Saí de casa após um café da manhã reforçado e o céu já estava clareando. Era uma visão bela e de tirar o fôlego. Mais uma bela pintura que a natureza nos mostrava que na maioria das vezes não prestávamos a devida atenção.

Atravessei a rua principal, preferindo ir caminhar por um lugar mais tranquilo que não possuísse tanto tráfico de carros. Resolvi correr no Canal, um lugar que era composto por várias áreas feitas da mesma forma que servia como um lugar para os ciclistas, para os corredores, para as crianças que brincavam nos parquinhos espalhados por ali e até mesmo para o pessoal que andava de skate e patins que tinha sua própria pista.

A parte pela qual eu caminhava era cercada por flores vermelhas que nasceram nas paredes. Senti um frio ao ouvir passos atrás de mim e me dei conta de que além de pessoas praticando alguma atividade física favorável havia também a presença de assaltantes e coisas piores naquele lugar. Minha avó iria me matar se eu sobrevivesse.
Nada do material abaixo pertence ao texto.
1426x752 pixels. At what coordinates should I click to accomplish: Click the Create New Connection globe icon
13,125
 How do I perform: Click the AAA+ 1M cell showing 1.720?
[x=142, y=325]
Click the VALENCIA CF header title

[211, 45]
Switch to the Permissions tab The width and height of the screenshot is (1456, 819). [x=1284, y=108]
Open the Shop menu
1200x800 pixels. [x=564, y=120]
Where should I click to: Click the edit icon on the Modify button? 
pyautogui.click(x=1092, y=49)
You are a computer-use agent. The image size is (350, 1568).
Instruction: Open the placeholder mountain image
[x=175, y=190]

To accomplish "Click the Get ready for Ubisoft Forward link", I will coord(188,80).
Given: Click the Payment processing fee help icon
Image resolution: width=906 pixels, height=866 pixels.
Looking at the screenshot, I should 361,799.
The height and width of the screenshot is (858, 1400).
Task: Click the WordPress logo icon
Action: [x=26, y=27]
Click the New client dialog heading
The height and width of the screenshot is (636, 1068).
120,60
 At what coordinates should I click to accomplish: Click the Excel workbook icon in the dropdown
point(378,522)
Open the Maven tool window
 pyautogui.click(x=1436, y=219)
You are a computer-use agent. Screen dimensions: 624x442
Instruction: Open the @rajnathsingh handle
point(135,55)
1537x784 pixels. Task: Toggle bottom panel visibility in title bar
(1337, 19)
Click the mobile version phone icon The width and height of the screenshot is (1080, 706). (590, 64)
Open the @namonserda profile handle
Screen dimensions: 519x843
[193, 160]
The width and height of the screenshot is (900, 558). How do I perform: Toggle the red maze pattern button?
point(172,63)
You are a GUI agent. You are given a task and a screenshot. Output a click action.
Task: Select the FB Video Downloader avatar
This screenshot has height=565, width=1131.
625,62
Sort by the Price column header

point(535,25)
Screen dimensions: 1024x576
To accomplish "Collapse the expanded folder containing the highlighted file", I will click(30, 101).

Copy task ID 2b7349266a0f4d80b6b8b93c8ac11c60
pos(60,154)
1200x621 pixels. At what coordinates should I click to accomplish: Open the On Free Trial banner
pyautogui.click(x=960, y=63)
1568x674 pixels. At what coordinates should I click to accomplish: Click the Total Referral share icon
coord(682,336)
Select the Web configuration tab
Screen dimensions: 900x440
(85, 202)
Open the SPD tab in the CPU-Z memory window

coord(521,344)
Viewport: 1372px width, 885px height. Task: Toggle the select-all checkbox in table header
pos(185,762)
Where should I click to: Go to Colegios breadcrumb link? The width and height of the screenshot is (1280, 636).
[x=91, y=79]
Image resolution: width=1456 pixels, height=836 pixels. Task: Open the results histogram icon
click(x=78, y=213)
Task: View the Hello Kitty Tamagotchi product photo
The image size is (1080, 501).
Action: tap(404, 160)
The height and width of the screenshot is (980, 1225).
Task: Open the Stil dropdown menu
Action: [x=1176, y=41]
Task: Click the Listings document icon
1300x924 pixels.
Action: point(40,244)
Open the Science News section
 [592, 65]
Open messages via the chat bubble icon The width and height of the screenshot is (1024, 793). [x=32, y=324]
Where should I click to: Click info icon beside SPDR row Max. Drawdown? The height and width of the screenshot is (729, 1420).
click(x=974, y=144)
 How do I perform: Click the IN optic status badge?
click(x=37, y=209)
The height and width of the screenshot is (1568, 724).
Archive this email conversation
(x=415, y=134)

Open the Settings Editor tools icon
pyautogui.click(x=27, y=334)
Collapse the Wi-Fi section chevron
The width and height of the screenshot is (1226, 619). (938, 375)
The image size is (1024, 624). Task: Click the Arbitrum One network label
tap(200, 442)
Cheguei até a imaginar meu corpo sendo puxado sem vida de uma vala. Era estranho como pensamos besteiras em poucos segundos quando acreditamos que estamos encrencados.

– Eu sabia que era você, Joia, a reconheci de trás – disse o dono dos passos que eu ouvira.

Virei-me aliviada por não ser nem um assaltante nem coisa pior. Se bem que eu achava que Lucius Yvon era classificado como algo muito pior. Estreitei os olhos enquanto tentava entender o que ele havia dito. Ele ficou parado a minha frente como uma estátua que tem vontade e ama ser estudado. O Lucius usava um short preto e uma blusa cinza de manga curta, que estava ligeiramente molhado assim como o cabelo negro dele que estava grudado no rosto. À luz do sol que se tornava mais clara, os olhos dele pareciam mais negros do que a própria noite e sua pele estava mais pálida do que o normal.

– Espera, você me chamou de joia? – perguntei colocando a mãos na cintura em um hábito antigo.

– Sim, seu nome é uma pedra preciosa, ou não sabia? – ele perguntou para me irritar porque era óbvio que eu conhecia o significado de meu próprio nome.

Fiz algo que era raro: não retruquei.

– O que houve? – ele perguntou surpreso pela minha atitude.

– Estou guardando minha arma para o dia do debate.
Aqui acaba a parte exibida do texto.